Cris' eyebrows push to little peaks and his hands come up in mock-capitulation. "There's my guy anyway." Taking notice of a guy near the front door, flicking a small white envelope between his fingers. He gives a little hitch of his head towards Itzhak, "Have a good one, Rosie." His hand reaches back to snag his coat combo, sliding it on his arms as he walks. "Let's step outside and get this done." He tells the other man, and the pair slip out into the chill of the air.
"Well, you know, a retiree's gotta have some hobbies," Joe says, serenely, as he tips back in his chair again, blows a plume of smoke at the already hazy ceiling. "You got to have the courage to do it, though, 'fore my birthday. That gives you more'n six months to get it done," he adds. Then there's Ravn, and it's one blond sailor eyeing another. "Long time no see, neighbor," he says to the newcomer. "Heard you went back home for a bit." Whereupon he's laying his cigarette in the ashtray and taking a sip of his drink.
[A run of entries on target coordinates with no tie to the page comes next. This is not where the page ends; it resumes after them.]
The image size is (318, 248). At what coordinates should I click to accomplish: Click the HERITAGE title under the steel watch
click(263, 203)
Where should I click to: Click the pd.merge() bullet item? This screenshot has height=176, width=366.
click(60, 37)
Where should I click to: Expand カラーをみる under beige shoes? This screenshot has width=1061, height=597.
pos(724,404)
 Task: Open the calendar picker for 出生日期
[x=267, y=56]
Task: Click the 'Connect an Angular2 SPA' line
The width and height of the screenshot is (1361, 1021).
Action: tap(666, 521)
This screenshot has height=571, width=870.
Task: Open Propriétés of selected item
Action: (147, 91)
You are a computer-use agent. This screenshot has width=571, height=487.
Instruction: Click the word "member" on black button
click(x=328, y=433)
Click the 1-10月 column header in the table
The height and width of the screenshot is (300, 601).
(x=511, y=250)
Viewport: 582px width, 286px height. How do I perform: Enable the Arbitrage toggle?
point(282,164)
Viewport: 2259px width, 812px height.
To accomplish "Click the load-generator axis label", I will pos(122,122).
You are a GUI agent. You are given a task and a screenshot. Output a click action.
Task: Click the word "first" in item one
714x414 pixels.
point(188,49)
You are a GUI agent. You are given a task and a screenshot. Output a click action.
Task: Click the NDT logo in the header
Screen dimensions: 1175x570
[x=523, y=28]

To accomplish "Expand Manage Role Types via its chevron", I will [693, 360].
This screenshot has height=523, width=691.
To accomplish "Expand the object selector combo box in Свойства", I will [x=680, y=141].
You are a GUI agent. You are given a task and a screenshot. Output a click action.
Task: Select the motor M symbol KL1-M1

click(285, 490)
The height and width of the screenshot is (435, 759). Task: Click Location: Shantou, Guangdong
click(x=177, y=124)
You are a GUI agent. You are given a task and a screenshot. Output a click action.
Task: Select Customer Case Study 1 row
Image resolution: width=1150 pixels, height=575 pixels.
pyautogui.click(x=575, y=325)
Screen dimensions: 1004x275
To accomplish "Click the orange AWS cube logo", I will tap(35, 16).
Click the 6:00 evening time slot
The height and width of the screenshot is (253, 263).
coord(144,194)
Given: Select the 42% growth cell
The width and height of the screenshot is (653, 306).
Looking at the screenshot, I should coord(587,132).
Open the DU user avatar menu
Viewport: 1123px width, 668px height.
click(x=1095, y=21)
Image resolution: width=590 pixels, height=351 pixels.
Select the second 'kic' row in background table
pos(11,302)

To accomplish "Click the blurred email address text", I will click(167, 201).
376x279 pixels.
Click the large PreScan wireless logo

Itzhak draws on the cigarette, exhales. "I can't believe you smoke these things." He narrows his eyes at Joe. "Double or nothing, and I'll do it by my birthday. That's the ninth of February." Why back off when you can just double down?
When Ravn comes in, Itzhak greets him with, "Yo! You doing okay over there, buddy?" Himself, he took a few good hits in that welcome, but apparently it hasn't slowed him any. He's hanging out drinking and smoking and kvetching (and making bets), you know, the usual Itzhak stuff.
Once whiskey is indeed acquired, Ravn turns around and rests one elbow on the counter, cradling the tumbler in his other, gloved hand. "Evenin'. Had to go sign some papers and tell some people that I won't be coming home anytime soon. And then I got back and Gray Harbor did its little hi how have you been we missed you dance and now I honestly just want to drink a lot and sleep a lot for a bit. How's life on the harbour? Rather looking back to getting back to sea." He quirks an eyebrow in that okay to join you blokes fashion.
"It'll put hair on your chest," Not that he's ever had much on that front, so clearly, he doesn't know what he's talking about. But he raises a brow at that, and says, "All right. Double or nothin' it is. I'mma have myself a real nice bender at your expense." A hint of that old arrogance, as he glances over at Ravn. "A'right," he says. "But then, I was out of it for Christjmas, too. Javier an' I went and saw the Grand Canyon and the meteor crater." There's a gleam of that ridiculous, childish enthusiasm in his face - it takes years off it. "Yeah, me, too, but it's gonna be a while. Spring seas here are rough."
Itzhak beckons Ravn over with a curl of his fingers. "Pretty nasty shit in that one," he says, around the cigarette, sympathetically. "Just in case you needed a reminder of why you're staying, right?" Then he makes a face at Joe, because he knows. He totally knows he's going to lose this bet handsomely. He plucks the smoke from his lips in order to sip the whiskey sour (extra cherries!).
"Grand Canyon doesn't sound bad, I'd like to see that sometime. I was giving Hyacinth Addington a guided tour of my home town which was -- surprisingly not traumatic, considering how much I hated living there. Turns out that she's perfectly capable of lecturing me on the finer points of the architecture of my own house, in my own language, but I guess that's what growing up here does to someone." Ravn pulls up a chair and flops down on it and nods at Itzhak. "Yeah. Still processing some parts of that."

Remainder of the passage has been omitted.